→ **Takenlijst**:
(a) Beantwoord alsjeblieft de volgende vragen over het artikel over Carlijn Bouten:
(i) Hoe groot is de NWO-Zwaartekrachtsubsidie voor het project 'Materials-Driven Regeneration'?
(ii) Wat injecteren de onderzoekers in het hart en bij het littekenweefsel?
(iii) Welk vakgebied brengt Pamela Habibovic in het Zwaartekrachtproject in?
(b) Geef een vervolg op het artikel over Carlijn Bouten dat aansluit op de laatste zin.

Weefsels ertoe aanzetten zich­zelf te herstellen. Dat is de expertise van hoogleraar Carlijn Bouten, net benoemd als KNAW-lid. Met een grote subsidie brengt ze verschillende disciplines bij elkaar.

 

Mei was een goede maand voor Carlijn Bouten, hoogleraar cell-matrix interactions for cardiovascular regeneration aan de TU/e. Ze werd benoemd als lid van de KNAW – en samen met collega’s uit Utrecht en Maastricht kreeg ze een NWO-Zwaartekrachtsubsidie van € 18,8 miljoen voor het project ‘Materials-Driven Regeneration’.

Omstandigheden scheppen waaronder het lichaam zichzelf kan herstellen – dat is het idee achter het onderzoek van Bouten. Binnen de regeneratieve geneeskunde houdt zij zich bezig met de extracellulaire matrix, oftewel de directe omgeving van cellen, in haar geval van hart en vaten. Die matrix bestaat bijvoorbeeld uit bindweefsel. De matrix geeft niet alleen steun, maar bepaalt ook hoe cellen groeien en zich differentiëren. ‘Die micro-omgeving van de cel kun je nabootsen of zelfs verbeteren’, vertelt Bouten, ‘met chemie of met mechanische interventies. Of met een combinatie. Door te experimenteren met verschillende kunstmatige matrices willen we kijken hoe je het zelfherstellend vermogen van weefsels kunt verbeteren.’

 

Grensvlak

Een voorbeeld is het herstel van hartkleppen, of van hartspierweefsel dat na een infarct is aangetast door littekenvorming. ‘We injecteren een speciale hydrogel in het hart en bij het littekenweefsel’, legt Bouten uit. ‘Het idee is dat die hydrogel een omgeving creëert waarin de cellen die littekenweefsel vormen, tot rust komen en waarin de hartspiercellen beter gaan functioneren. We willen ook onderzoeken of je dat kunt combineren met drug delivery. Uiteindelijk moet de interactie tussen de materialen en de cellen ervoor zorgen dat de cellen een andere matrix gaan neerleggen en zich ook anders ontwikkelen, richting gezond hartweefsel.’

 

‘Die micro-omgeving kun je nabootsen’

Het is een combinatie van chemie, celbiologie en tissue engineering. ‘Aan de TU/e zijn wij sterk op dat grensvlak. Maar we werken in dit Zwaartekracht­project ook samen met topwetenschappers van andere instituten.’ Bouten coördineert het project. Naast haar eigen expertise omvat het materiaalwetenschappen (Bert Meijer, TU/e), celbiologie (Hans Clevers, Hubrecht Instituut), tissue engineering (Clemens van Blitterswijk, Universiteit Maastricht), nefrologie en vasculaire biologie (Marianne Verhaar, UMC Utrecht) en biomaterialen (Pamela Habibovic, Universiteit Maastricht).

→ **Getoonde gegevens**:
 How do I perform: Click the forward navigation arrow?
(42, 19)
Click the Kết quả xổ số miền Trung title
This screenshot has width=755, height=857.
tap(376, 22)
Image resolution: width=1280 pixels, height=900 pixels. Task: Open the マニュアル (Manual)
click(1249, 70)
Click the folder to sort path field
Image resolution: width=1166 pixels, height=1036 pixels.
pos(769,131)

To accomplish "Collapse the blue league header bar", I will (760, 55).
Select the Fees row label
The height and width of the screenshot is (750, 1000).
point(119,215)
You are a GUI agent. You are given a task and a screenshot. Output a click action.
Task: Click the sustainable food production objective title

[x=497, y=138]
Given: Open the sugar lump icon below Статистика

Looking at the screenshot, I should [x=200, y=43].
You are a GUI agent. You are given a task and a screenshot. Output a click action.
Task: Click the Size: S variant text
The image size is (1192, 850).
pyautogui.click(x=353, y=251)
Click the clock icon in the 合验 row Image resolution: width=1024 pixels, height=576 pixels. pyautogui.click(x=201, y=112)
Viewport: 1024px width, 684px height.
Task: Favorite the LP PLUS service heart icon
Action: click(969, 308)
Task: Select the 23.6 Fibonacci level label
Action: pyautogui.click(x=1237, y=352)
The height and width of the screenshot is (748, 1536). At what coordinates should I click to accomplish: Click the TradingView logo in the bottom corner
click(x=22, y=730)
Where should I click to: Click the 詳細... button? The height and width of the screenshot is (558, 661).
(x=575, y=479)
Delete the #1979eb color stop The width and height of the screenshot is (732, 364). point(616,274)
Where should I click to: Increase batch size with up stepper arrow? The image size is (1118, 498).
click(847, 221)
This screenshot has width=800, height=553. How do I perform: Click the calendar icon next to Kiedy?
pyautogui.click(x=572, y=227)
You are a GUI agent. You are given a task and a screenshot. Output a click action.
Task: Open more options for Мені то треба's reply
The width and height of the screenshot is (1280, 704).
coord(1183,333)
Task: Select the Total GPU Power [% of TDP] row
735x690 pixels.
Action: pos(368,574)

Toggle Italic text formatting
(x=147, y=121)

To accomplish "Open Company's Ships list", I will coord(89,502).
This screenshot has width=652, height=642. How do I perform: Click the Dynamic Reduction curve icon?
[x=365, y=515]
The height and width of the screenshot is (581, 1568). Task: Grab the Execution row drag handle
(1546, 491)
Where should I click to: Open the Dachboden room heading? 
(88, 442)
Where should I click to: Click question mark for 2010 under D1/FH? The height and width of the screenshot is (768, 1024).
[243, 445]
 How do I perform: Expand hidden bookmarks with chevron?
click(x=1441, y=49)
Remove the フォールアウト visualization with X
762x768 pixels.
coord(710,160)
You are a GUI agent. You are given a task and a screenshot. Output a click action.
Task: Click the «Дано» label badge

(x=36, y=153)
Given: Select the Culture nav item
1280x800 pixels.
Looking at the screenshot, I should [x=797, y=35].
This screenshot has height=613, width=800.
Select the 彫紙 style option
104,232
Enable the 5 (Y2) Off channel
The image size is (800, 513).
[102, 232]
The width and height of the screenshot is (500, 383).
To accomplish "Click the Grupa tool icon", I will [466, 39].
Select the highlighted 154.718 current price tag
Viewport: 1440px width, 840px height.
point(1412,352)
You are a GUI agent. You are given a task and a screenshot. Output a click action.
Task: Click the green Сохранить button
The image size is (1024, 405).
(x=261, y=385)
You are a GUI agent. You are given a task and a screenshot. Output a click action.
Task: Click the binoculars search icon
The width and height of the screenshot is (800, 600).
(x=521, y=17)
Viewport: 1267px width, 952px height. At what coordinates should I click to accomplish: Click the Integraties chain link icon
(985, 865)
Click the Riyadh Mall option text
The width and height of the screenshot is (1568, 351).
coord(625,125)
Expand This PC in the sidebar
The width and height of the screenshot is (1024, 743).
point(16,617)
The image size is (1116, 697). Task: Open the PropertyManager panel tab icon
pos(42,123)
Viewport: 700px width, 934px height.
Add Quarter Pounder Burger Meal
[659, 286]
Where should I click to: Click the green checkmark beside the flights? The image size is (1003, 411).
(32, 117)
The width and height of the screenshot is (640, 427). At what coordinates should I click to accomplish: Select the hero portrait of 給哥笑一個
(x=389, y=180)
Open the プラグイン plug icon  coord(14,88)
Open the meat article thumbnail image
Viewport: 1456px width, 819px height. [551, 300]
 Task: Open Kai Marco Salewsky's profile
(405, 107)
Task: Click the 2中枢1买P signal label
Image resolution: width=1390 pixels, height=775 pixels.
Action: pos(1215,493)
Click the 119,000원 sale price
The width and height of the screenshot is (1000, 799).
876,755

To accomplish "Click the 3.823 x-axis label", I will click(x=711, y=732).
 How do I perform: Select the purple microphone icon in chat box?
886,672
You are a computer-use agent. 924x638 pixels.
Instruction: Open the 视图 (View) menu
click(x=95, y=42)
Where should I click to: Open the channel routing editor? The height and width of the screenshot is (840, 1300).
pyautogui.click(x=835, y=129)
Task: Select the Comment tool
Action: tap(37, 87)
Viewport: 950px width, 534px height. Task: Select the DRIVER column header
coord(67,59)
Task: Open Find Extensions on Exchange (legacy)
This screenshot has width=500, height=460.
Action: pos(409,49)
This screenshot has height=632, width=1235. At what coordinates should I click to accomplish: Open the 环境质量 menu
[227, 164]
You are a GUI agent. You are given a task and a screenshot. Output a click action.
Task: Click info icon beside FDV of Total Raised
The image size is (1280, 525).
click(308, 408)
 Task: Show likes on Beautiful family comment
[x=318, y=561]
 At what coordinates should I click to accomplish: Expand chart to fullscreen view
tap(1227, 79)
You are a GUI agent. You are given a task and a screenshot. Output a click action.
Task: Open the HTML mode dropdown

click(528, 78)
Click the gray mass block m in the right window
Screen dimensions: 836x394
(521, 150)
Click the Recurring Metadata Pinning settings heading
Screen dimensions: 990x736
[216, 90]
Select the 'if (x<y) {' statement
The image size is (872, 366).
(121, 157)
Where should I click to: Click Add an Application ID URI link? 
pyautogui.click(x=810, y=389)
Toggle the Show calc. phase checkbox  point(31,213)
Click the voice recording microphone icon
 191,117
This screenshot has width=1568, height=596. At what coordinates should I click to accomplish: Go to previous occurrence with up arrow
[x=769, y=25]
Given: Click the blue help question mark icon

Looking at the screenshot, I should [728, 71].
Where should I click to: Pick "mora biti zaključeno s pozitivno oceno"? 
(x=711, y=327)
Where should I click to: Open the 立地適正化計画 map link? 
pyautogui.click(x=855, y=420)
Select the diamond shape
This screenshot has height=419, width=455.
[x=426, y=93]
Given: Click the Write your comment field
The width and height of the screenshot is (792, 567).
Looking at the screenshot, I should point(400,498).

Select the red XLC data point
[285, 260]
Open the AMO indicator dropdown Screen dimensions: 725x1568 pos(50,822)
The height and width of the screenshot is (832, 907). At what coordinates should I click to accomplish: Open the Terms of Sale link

→ **Uitwerkingen**:
(a)
(i) € 18,8 miljoen
(ii) Een speciale hydrogel
(iii) Biomaterialen

(b)
 

Op de kaart

Niet alleen cardiovasculaire regeneratie staat op de agenda, maar ook zelfherstel van nieren, bot en kraakbeen. Lastig is dat aandoeningen op dat vlak vaak voorkomen bij ouderen, of bij mensen met bepaalde aandoeningen zoals diabetes. ‘Dat betekent dat het proces van regeneratie in het lichaam ook anders verloopt’, zegt Bouten. ‘Hoe precies, dat gaan we op verschillende manieren onderzoeken, en met allerlei technieken, van labs-on-a-chip tot preklinische studies en van microscopie tot computermodellering.’ Voor de hartkleppen loopt er al een kleine klinische studie met jonge patiënten die verder gezond zijn.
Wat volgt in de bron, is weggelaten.